Text excerpt -
━━━━━━━━━━━━━━━━
A. Flow cytometry analysis showed no difference of the cell cycle distribution between SKOV-3 cancer cells with or without Twist2 ectopic expression. B. The proliferation rate of the transfected cells was detected and compared with that of the vector control through viable cell counts using trypan-blue staining. Triplicate assays were performed in each group of cells. Data were expressed as mean ± SD. No obvious influence of Twist2 was observed on cell growth rate. C. Expressions of Akt, Erk1/2, and their phosphoralation forms indicated Twist2 had no effects on proliferation by Western blot. Compared with Vector/SKOV-3 cells, no obvious changes of Akt, Erk1/2, and their phosphorylation forms were found in Twist2/SKOV-3 cells.
━━━━━━━━━━━━━━━━
Data block -
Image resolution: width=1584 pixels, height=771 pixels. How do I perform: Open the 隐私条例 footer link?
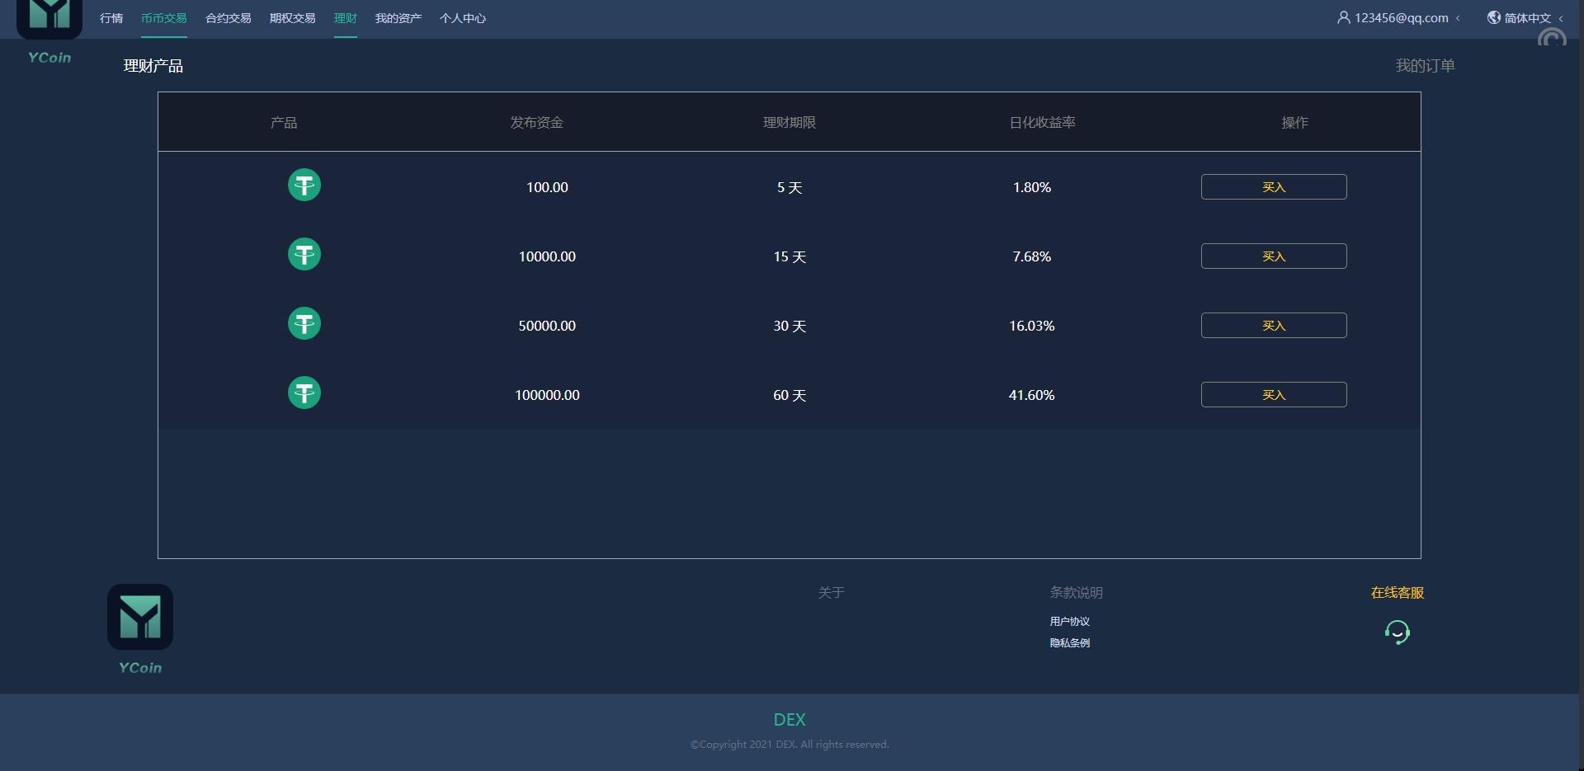coord(1070,643)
━━━━━━━━━━━━━━━━
Required action - Set down the stretch of the Twist2 passage from "A. Flow cytometry" through "in Twist2/SKOV-3 cells.", word for word.

Solution to this problem -
A. Flow cytometry analysis showed no difference of the cell cycle distribution between SKOV-3 cancer cells with or without Twist2 ectopic expression. B. The proliferation rate of the transfected cells was detected and compared with that of the vector control through viable cell counts using trypan-blue staining. Triplicate assays were performed in each group of cells. Data were expressed as mean ± SD. No obvious influence of Twist2 was observed on cell growth rate. C. Expressions of Akt, Erk1/2, and their phosphoralation forms indicated Twist2 had no effects on proliferation by Western blot. Compared with Vector/SKOV-3 cells, no obvious changes of Akt, Erk1/2, and their phosphorylation forms were found in Twist2/SKOV-3 cells.